The Film Machine. Mechanical Metaphors in Avant-Garde Film
Grouped into three large blocks, the series begins with the section Mechanical avant-gardes which contains some of the most important films of the avant-garde divided into three thematic programmes: a reflection on the very process of making films featuring La lanterne magique (1903) by Méliès, El sexto sentido (1929) by Nemesio Sobrevila (Bilbao, 1889 - San Sebastian, 1969) and Celovek s Kinoapparatom (1929) by Dziga Vertov (Bialystok, 1896 - Moscow, 1954); experimentation with editing featuring Le ballet mécanique (1924) by Fernand Léger (Argentan, 1881 - Gif-sur-Yvette, 1955) and Lichtspiel: Schwarz, Weiss, Grau (1930) by Laszlo Moholy-Nagy (Bácsborsód, 1895 - Chicago, 1946); and the idea of the city as a new habitat of machines.
The section Modern lives includes narrative films that reflect ‘modern life’ from different political, economic and social perspectives, providing an example of how machines seduced all systems, whether capitalist, communist or fascist.

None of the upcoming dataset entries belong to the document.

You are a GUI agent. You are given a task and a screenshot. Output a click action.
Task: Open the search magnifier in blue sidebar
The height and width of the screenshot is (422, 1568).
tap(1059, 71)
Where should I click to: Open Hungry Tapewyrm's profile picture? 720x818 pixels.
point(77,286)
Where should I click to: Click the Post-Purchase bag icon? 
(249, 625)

With films like L’inhumaine (1924) by Marcel L’Herbier (París, 1888-1979), The Electric House (1922) by Buster Keaton (Piqua, 1895 - Hollywood, 1966), Shangai Soviet (1926) by Dziga Vertov and Deutsche Panzer (1927) by Walter Ruttmann (Frankfurt, 1887 - Berlin, 1941), the selection features works made at the crossroads between avant-garde film and the commercial film industry.

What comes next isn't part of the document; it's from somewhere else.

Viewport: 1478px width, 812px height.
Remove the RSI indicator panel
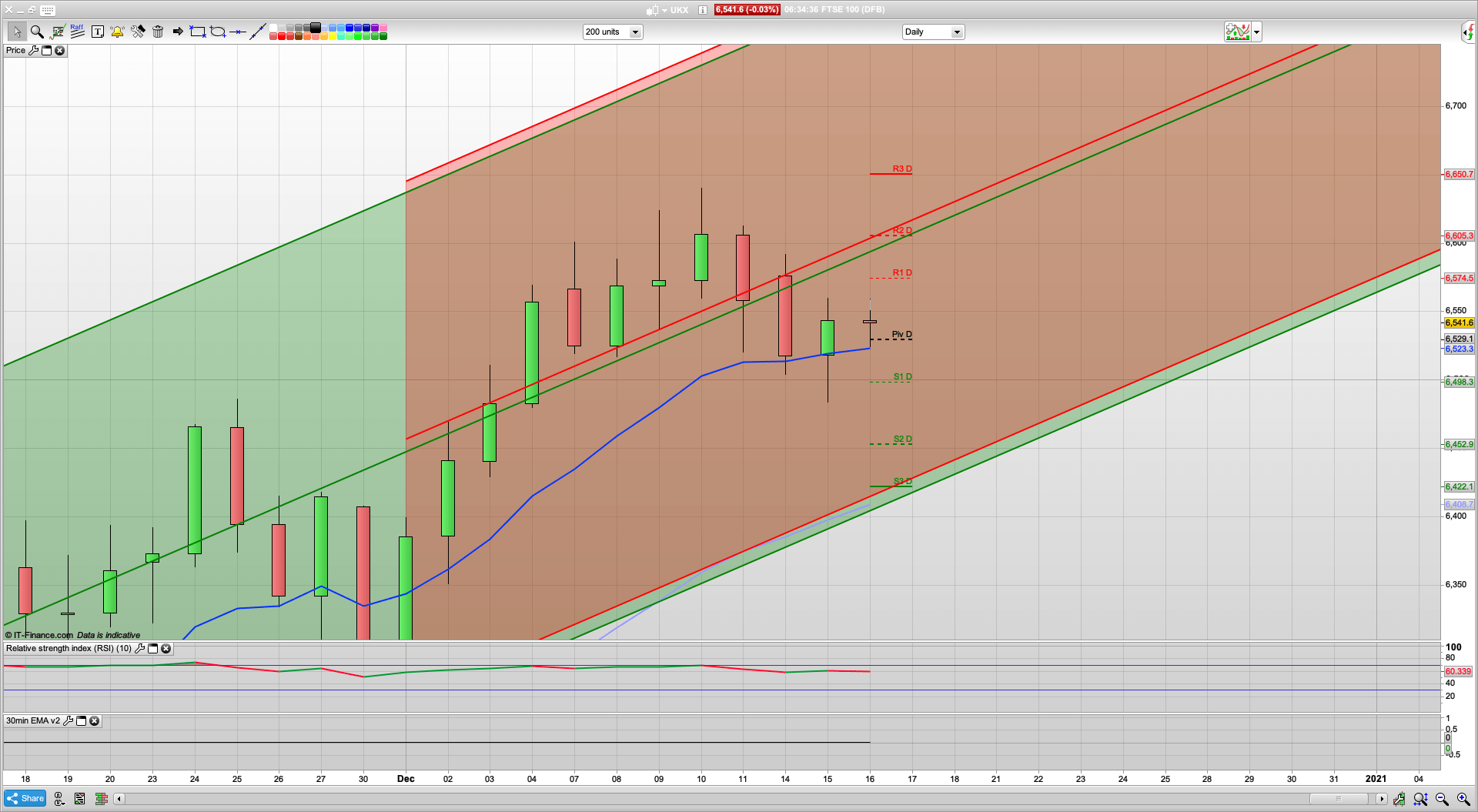166,649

Finally, the section Fictional future(s) is dedicated to pioneering narrative science fiction film and includes films like Aelita (1924) by Jakoov A. Protazanov (Moscow, 1881-1945), Frau im Mond (1929) by Fritz Lang (Vienna, 1890 - Beverly Hills, 1976) and Things to Come (1936) by William Cameron Menzies (New Haven, 1896 - Los Angeles, 1957). In this place, fantasy meets the desires and wishes that machines aroused in contemporary man and provides a reflection of how the new ‘mechanical man’ imagined and projected himself.